Q : Quelle est la différence entre un effet indésirable de type constipation et un surdosage en opioïdes ? R : La constipation est un effet pharmacologique prévisible, dose-indépendant, lié aux récepteurs opioïdes intestinaux. Elle est présente même à dose thérapeutique normale. Le surdosage en opioïdes se traduit par des signes centraux et respiratoires : fréquence respiratoire basse (< 10-12/min), somnolence profonde (difficile à éveiller), myosis serré. Ces signes constituent une urgence médicale nécessitant la naloxone. La constipation seule n'est pas un signe de surdosage.

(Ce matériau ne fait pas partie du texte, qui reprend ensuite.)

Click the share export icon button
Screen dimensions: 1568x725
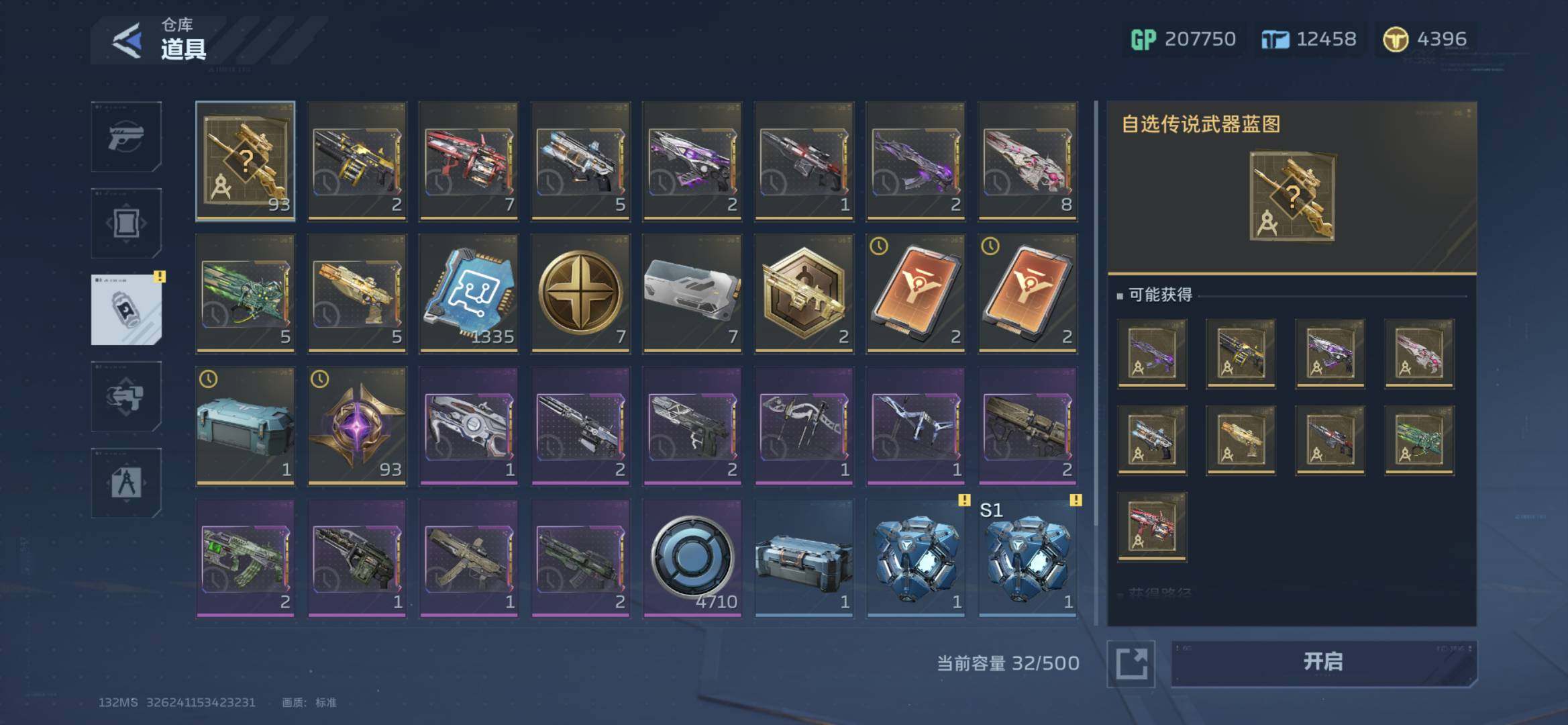click(x=1131, y=663)
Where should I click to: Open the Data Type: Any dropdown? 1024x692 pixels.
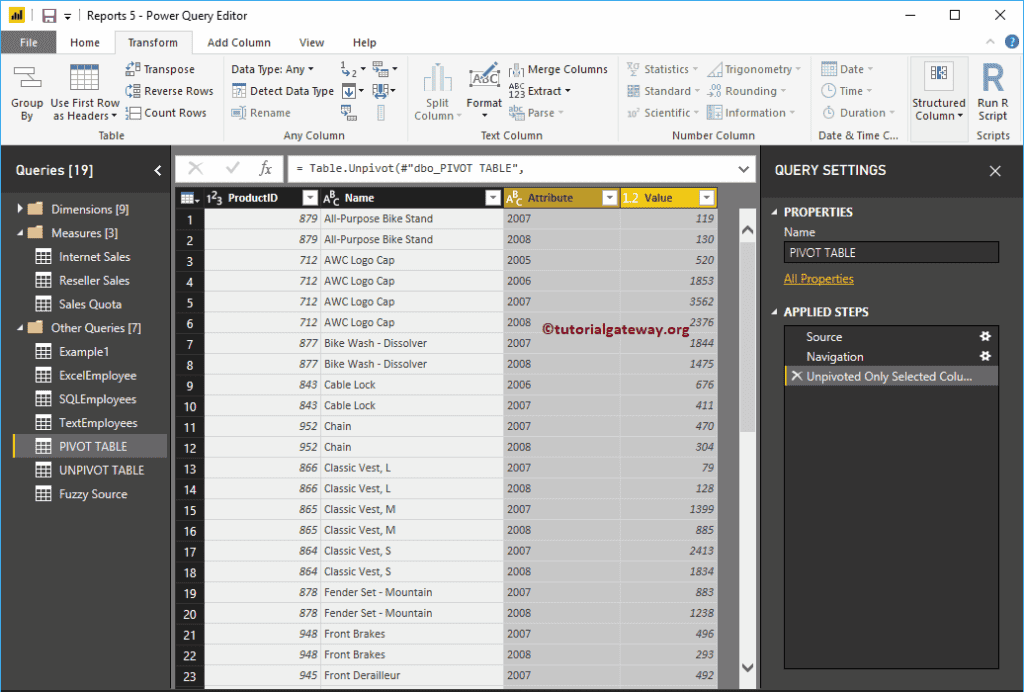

Q : Pourquoi la codéine est-elle contre-indiquée chez l'enfant de moins de 12 ans ? R : La codéine est une prodrogue : elle est métabolisée en morphine par l'enzyme CYP2D6. Chez les métaboliseurs rapides (fréquence plus élevée dans certains groupes ethniques), la conversion est accélérée et la quantité de morphine produite peut atteindre des taux toxiques. Des cas de mort par dépression respiratoire ont été rapportés chez des enfants opérés des amygdales et traités par codéine. L'Agence Européenne du Médicament (EMA) a contre-indiqué la codéine chez les moins de 12 ans et chez les mères allaitantes.

Q : Comment distinguer la douleur neuropathique de la douleur nociceptive et pourquoi est-ce important pour la prescription ? R : La douleur nociceptive est liée à une lésion tissulaire : elle est localisée, proportionnelle à la lésion, souvent décrite comme une pesanteur, une pression, une brûlure superficielle. La douleur neuropathique résulte d'une lésion du système nerveux lui-même : elle est souvent décrite comme des brûlures intenses, des décharges électriques, des picotements ou fourmillements ; elle s'accompagne d'une allodynie (douleur provoquée par un stimulus normalement non douloureux) et d'une hyperalgésie. L'outil DN4 aide à la détection. L'importance clinique est majeure : la douleur neuropathique répond mal aux antalgiques classiques des paliers 1 et 2 ; les co-analgésiques (gabapentine, amitriptyline, duloxétine) sont les traitements de référence. Une douleur neuropathique traitée uniquement par paliers OMS classiques sera inefficacement soulagée malgré des doses croissantes.